Title: Surgery to Reduce Weight May Reverse Negative Cognitive Effects in Obese Teens
Georgetown psychology chair Chandan Vaidya and her research team discover that weight-loss surgery may reverse the negative effects of teenage obesity on cognitive functioning.
Weight-loss surgery may reverse the negative effects of teenage obesity on cognitive functioning, according to a new study by a Georgetown psychology professor.
Research has shown that children with obesity exhibit deficits in cognitive functioning and have lower academic achievement and has also shown thatbariatric surgery has positive effects on health, including insulin regulation.
Georgetown psychology department chair Chandan Vaidya, who conducted the study with doctoral candidate Alaina Pearce (G’16) and a team from Children’s National Health System, wanted to see if such benefits extended to cognitive functioning.
⁂
● PROBLEM SET:
A: In the article on weight-loss surgery for obese teens, who conducted the study with Chandan Vaidya?
B: Rewrite the part of the article on weight-loss surgery that opens with the words containing "Title: Surgery to" and closes with "including insulin regulation.", changing "cognitive functioning" to "mental performance".

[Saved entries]
⁂
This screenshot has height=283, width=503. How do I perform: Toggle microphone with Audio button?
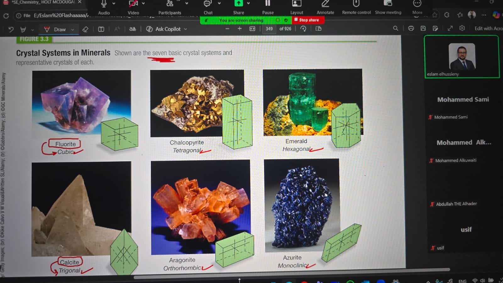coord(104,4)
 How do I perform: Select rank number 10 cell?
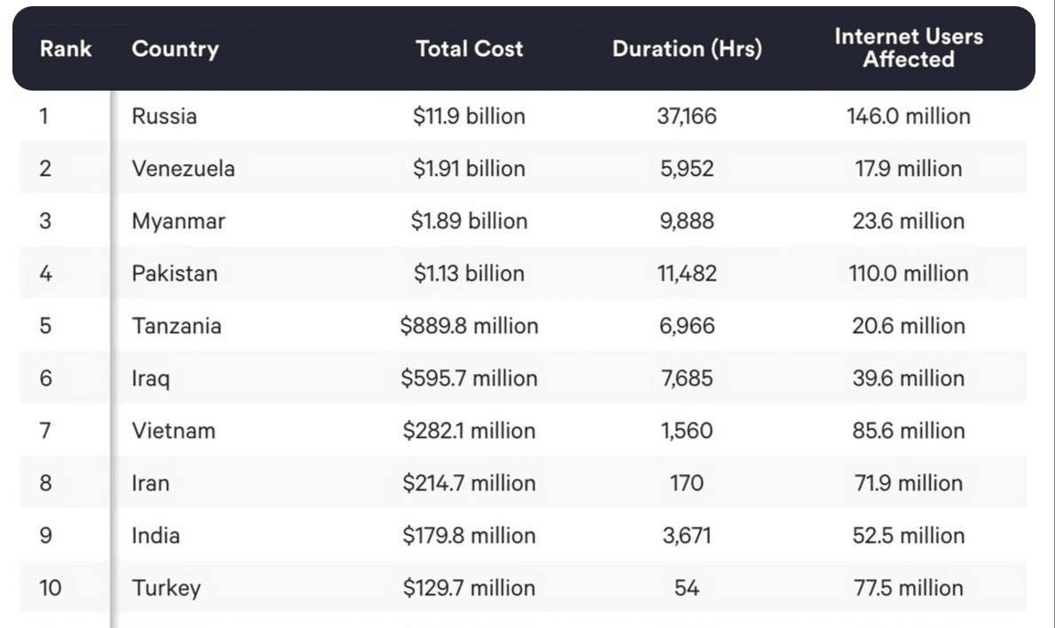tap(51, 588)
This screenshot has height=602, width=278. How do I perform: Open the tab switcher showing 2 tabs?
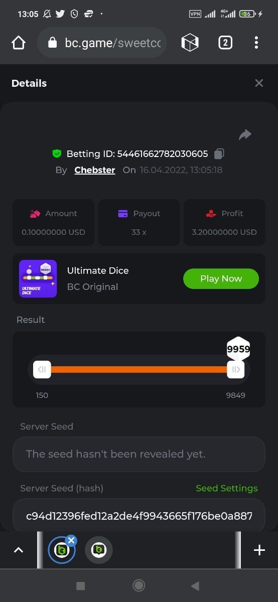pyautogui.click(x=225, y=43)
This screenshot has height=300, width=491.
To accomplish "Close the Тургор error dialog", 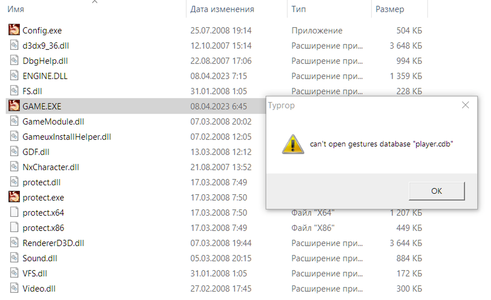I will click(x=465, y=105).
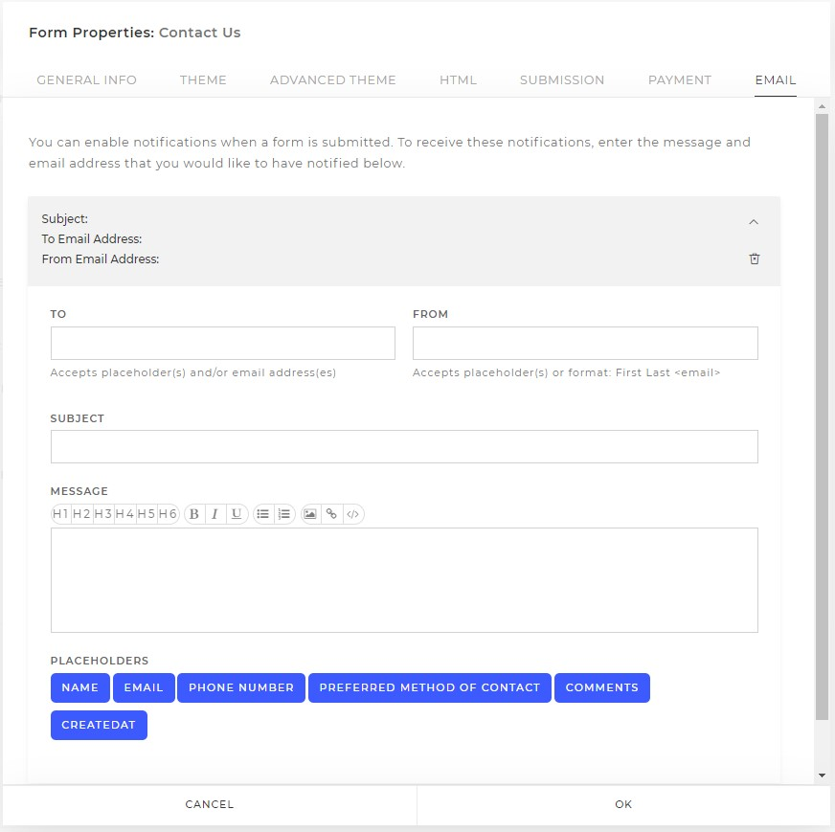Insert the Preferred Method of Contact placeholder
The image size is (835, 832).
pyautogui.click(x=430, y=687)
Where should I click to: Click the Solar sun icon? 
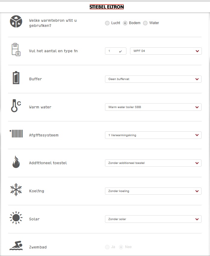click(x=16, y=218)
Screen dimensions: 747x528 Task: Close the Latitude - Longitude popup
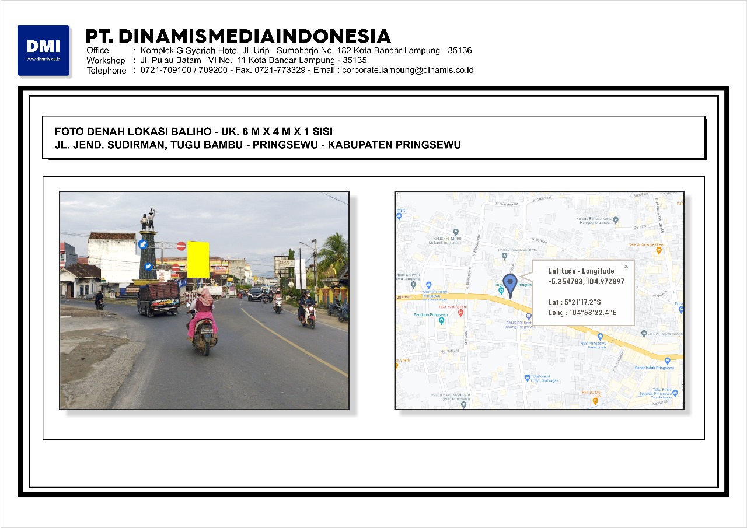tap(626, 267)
⁂
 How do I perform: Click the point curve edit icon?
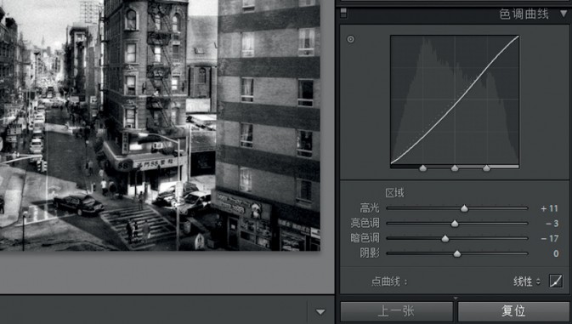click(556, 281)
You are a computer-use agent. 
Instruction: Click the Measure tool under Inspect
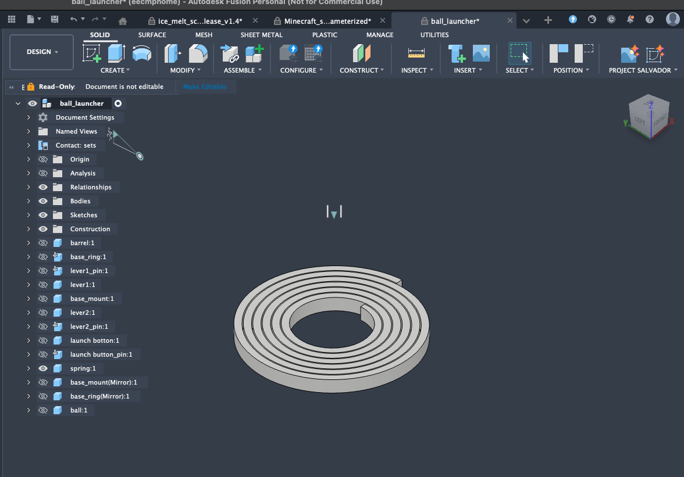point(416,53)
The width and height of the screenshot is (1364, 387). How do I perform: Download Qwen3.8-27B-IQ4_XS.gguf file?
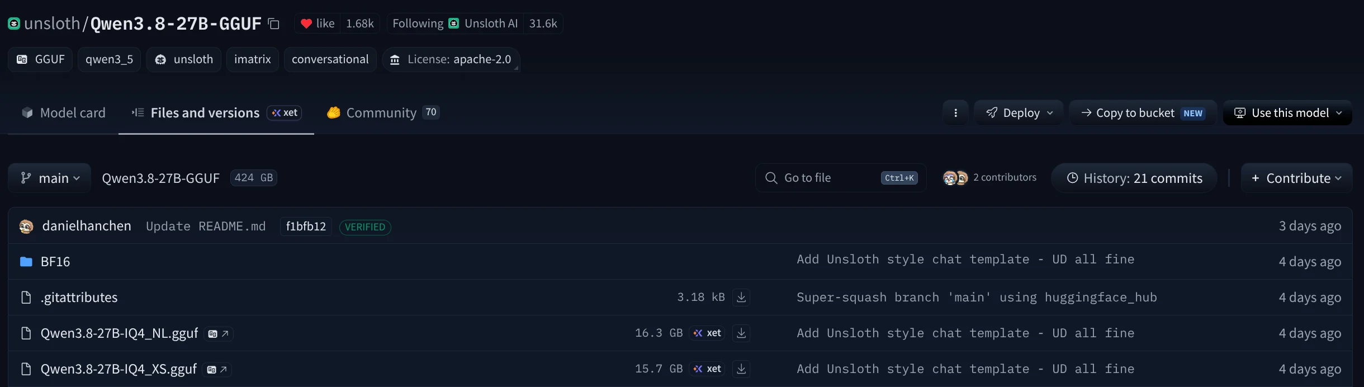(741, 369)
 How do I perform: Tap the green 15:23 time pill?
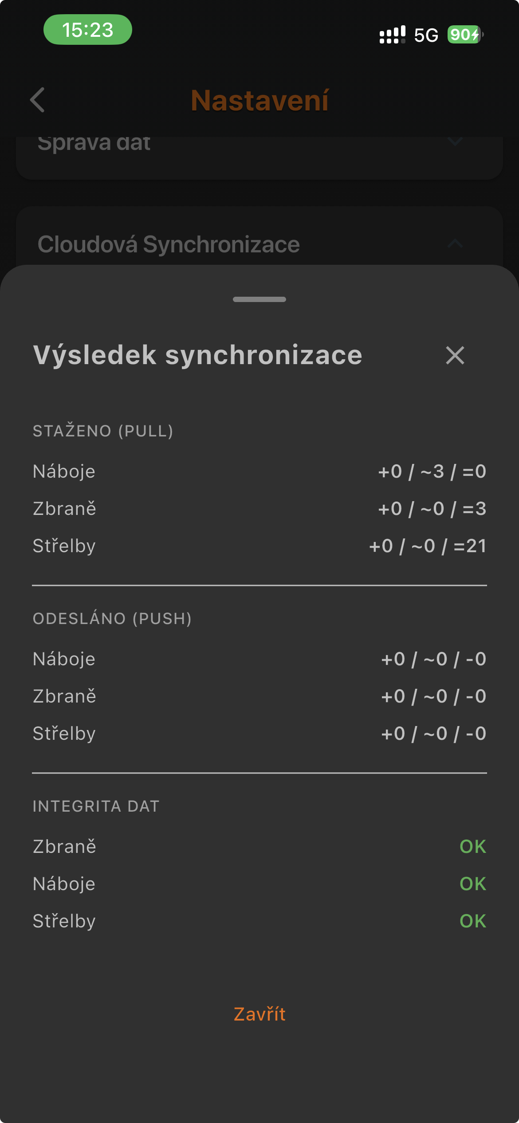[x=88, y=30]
⁂
● ANSWERS TO THE TASKS:
A: Doctoral candidate Alaina Pearce (G'16) and a team from Children's National Health System.

B:
Title: Surgery to Reduce Weight May Reverse Negative Cognitive Effects in Obese Teens
Georgetown psychology chair Chandan Vaidya and her research team discover that weight-loss surgery may reverse the negative effects of teenage obesity on mental performance.
Weight-loss surgery may reverse the negative effects of teenage obesity on mental performance, according to a new study by a Georgetown psychology professor.
Research has shown that children with obesity exhibit deficits in mental performance and have lower academic achievement and has also shown thatbariatric surgery has positive effects on health, including insulin regulation.